Going forward, be much more careful about revealing your past to partners. It's unfortunate we're not in a place in human development where these things can be discussed rationally with more people, but we have to deal with things as they are while we try to make them better. A partner only "needs" to know anything about what happened with your mother if it is impacting your life to the point it is going to impact their life.

Example: Mom and/or Dad sexually abused Jenny from ages 6 to 10. Jenny should tell her partner if: 1) it is impacting Jenny's ability to enjoy sex the way her partner enjoys sex; 2) Jenny's partner is urging Jenny to re-establish contact with her parents; 3) Jenny wants to make it clear that minor children should not be brought around her parents.



Let's see how Savage replied.


Dr. Miletski is a psychotherapist and a sex therapist, and Dr. Kort is a sex and relationship therapist. Both are certified by the American Association of Sexuality Educators, Counselors, and Therapists, and both are authors—Dr. Miletski literally wrote the book on the subject of mother-son incest: Mother-Son Incest: The Unthinkable Broken Taboo Persists.
"There's no wonder his wife is so upset," said Dr. Miletski. "Sexual relations between mother and son are considered the most taboo form of incest."
As I wrote above, there really isn't a rational reason for her to be upset unless she thinks her spouse was abused and is allowing ongoing abuse.
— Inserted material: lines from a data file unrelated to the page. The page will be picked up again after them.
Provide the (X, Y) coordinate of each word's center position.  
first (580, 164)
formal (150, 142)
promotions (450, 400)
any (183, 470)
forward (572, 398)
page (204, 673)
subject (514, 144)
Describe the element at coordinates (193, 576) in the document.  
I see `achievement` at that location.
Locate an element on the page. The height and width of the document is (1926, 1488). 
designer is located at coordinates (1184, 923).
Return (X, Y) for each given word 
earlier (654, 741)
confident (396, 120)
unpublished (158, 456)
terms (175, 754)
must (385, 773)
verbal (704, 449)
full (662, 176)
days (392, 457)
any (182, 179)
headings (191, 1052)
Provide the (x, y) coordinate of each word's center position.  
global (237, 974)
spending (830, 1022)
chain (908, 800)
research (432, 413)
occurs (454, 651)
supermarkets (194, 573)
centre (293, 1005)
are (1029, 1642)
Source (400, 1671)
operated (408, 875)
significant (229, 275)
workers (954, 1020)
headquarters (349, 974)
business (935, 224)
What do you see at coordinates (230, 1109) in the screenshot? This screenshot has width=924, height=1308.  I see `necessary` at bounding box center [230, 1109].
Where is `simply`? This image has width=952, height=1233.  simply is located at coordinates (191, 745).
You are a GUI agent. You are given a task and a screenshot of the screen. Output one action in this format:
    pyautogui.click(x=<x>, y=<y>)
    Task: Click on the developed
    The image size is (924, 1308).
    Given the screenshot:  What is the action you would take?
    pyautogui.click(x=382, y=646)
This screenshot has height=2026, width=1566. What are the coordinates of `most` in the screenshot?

Instead, she appears to be jealous.
"In the mental-health field, we have a growing body of work showing that not everyone who is abused is necessarily traumatized," said Dr. Kort. "I have seen countless men who have been sexually abused by their mothers who do not label it as abuse because they were not traumatized. But his mother seduced him, dismissing the sexual and emotional needs of a teenage boy. There is no other way to describe this other than abuse, however consensual he may have perceived it to be at the time."
Interesting.
"Unfortunately, I don't think his wife will ever be able to put this revelation behind her," said Dr. Miletski. "I think his best bet is to leave her, move on, and seek therapy. A therapist will help him deal with the emotional upset of the breakup with his wife, as well as process what happened with his mother."
A good therapist, even if convincing him he was abused, won't cause the letter to feel like a victim if he or she doesn't already. That's hardly going to leave someone better off.

Although Savage didn't say so in his answer, he and other advice columnists probably get countless letters from people who've experienced abuse and also people who've had consensual (to be redundant) sexual relationships with a close relative.

Once again, it is important parents raise their children to be independent adults. If, as adults, those children want to enter into a consanguinamorous relationship with a parent, they should be free to do so. There's no good reason to deny them that right.